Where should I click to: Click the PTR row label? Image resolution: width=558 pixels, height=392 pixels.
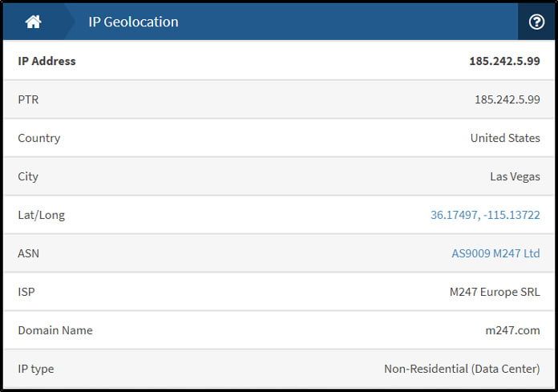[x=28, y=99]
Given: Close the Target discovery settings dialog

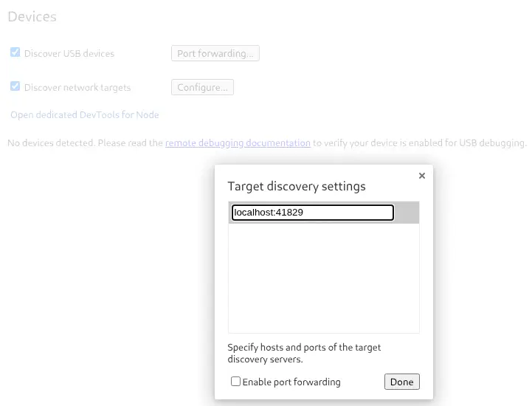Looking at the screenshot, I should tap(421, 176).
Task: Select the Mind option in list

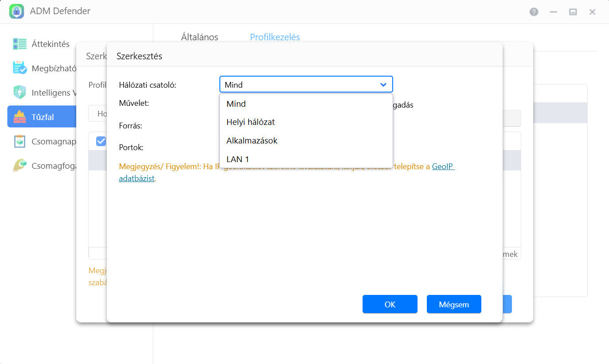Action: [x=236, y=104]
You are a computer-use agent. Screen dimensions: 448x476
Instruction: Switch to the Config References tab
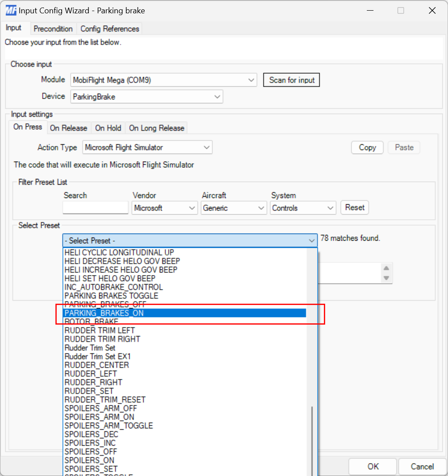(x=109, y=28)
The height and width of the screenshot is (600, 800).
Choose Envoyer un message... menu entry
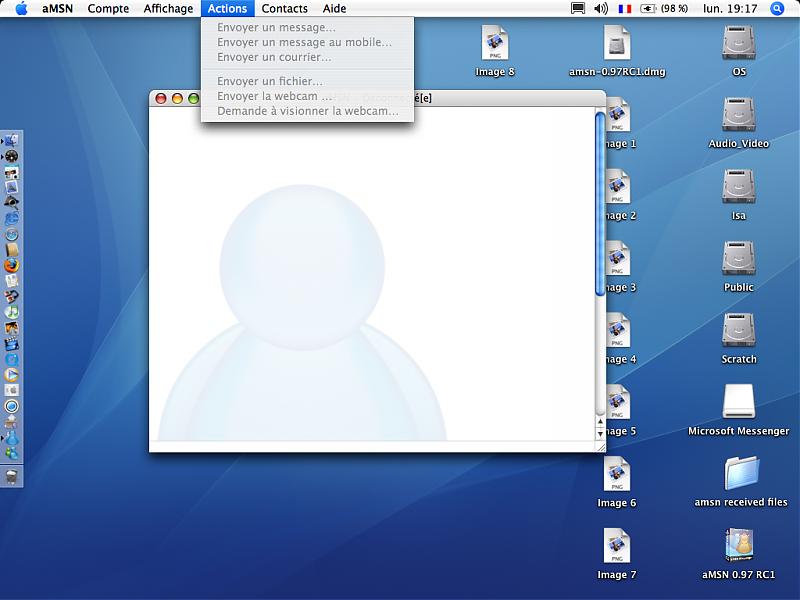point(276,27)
──────
— What is needed —
Restate all of the data word for word and include no pictures.

— Answer area —
Where should I click to: Click the PTR row label? Image resolution: width=558 pixels, height=392 pixels.
[x=28, y=99]
Given: Close the Target discovery settings dialog

Looking at the screenshot, I should tap(421, 176).
Task: Select the Mind option in list

Action: [x=236, y=104]
You are a computer-use agent. Screen dimensions: 448x476
Instruction: Switch to the Config References tab
(x=109, y=28)
The height and width of the screenshot is (600, 800).
Choose Envoyer un message... menu entry
point(276,27)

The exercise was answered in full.